No Stranger Than Love takes an outlandish concept and runs headlong into weird and quirky territory, playing like a cutesy Charlie Kaufman movie, or something in the Michel Gondry ballpark. Unfortunately, it’s lacking the crucial ingredient of those movies– a good story.
It scores some points for attempting something different, and an unusual idea feels like a rare commodity when there is such an abundance of remakes and uninspired sequels doing the rounds. But ultimately, No Stranger Than Love struggles to lift itself out of rote rom-com territory.
Attempting to blend a cartoon reality with a more traditional romantic comedy structure, the muddled story jumps around and struggles to make sense, even within the rules of its own universe. The dialogue is unnatural and, at times, excruciating. Characters deliver odd, almost stream-of-consciousness speeches on the nature of love that are not so much profound as they are meandering and without any real substance.
And if one wanted to be really uncharitable, we also might consider that having Lucy deal with unwanted male attention with a smile and an eye roll might not be the most positive message to send, regardless of the film’s cartoonish and hyper-real setting.

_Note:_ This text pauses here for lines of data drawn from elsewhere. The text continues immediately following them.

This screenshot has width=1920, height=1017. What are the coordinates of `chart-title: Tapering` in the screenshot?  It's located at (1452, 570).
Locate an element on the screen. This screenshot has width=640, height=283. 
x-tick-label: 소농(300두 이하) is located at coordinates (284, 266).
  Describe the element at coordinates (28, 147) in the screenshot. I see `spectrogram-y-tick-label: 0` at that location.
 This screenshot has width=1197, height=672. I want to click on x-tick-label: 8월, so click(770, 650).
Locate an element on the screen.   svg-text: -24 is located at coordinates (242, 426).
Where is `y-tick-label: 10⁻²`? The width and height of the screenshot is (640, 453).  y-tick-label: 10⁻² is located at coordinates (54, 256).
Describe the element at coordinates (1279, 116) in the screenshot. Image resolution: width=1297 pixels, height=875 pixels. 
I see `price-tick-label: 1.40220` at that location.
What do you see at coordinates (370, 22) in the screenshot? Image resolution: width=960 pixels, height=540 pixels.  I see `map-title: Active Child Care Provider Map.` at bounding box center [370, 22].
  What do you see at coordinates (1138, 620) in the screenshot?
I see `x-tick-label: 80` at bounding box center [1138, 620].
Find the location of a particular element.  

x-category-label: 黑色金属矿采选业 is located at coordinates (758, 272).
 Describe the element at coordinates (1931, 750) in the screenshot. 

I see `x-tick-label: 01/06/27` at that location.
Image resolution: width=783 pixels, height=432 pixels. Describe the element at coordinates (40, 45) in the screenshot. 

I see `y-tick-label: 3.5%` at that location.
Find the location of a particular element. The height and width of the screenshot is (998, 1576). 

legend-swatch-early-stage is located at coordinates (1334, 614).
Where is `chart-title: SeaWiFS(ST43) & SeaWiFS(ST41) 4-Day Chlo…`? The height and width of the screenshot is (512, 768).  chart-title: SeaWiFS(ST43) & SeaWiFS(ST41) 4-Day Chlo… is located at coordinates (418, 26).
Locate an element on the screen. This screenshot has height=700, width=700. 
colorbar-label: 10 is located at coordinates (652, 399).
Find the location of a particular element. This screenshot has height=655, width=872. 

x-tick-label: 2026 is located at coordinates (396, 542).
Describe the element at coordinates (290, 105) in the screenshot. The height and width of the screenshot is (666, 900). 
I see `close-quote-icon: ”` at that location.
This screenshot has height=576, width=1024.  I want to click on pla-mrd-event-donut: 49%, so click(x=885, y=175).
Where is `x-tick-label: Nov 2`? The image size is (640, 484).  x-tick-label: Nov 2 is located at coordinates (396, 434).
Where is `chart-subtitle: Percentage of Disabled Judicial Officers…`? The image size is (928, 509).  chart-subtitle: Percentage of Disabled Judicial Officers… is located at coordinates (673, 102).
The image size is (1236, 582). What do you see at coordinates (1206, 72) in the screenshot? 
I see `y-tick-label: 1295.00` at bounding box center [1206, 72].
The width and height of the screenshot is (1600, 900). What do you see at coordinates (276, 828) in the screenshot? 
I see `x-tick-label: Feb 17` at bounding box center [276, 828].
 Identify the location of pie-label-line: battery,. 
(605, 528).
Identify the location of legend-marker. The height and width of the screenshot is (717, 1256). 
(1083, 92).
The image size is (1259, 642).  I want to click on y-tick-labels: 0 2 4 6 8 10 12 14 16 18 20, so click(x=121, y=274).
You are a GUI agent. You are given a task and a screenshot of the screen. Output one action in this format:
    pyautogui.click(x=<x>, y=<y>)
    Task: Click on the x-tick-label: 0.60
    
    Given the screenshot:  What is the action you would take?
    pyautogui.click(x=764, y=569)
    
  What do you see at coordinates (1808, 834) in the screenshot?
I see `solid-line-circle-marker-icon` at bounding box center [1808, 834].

Colin Hanks feels underused as Clint Colburn. After falling down the hole ““ like something from a Wile E. Coyote cartoon ““ he exists more as a dislikeable plot device than a character. Justin Chatwin does little to convince as either sensitive soul or reluctant thug. And although Alison Brie has charisma to burn, doing her best with what’s available, it’s not enough to save a movie with characterisation so half-baked.
No Stranger Than Love feels like it probably started out in reasonable shape – a romantic comedy with a quirky, indie sensibility, but the concept far outweighed execution. What we’re left with at the end, for all its pretence of originality and weirdness, is barely even tepid.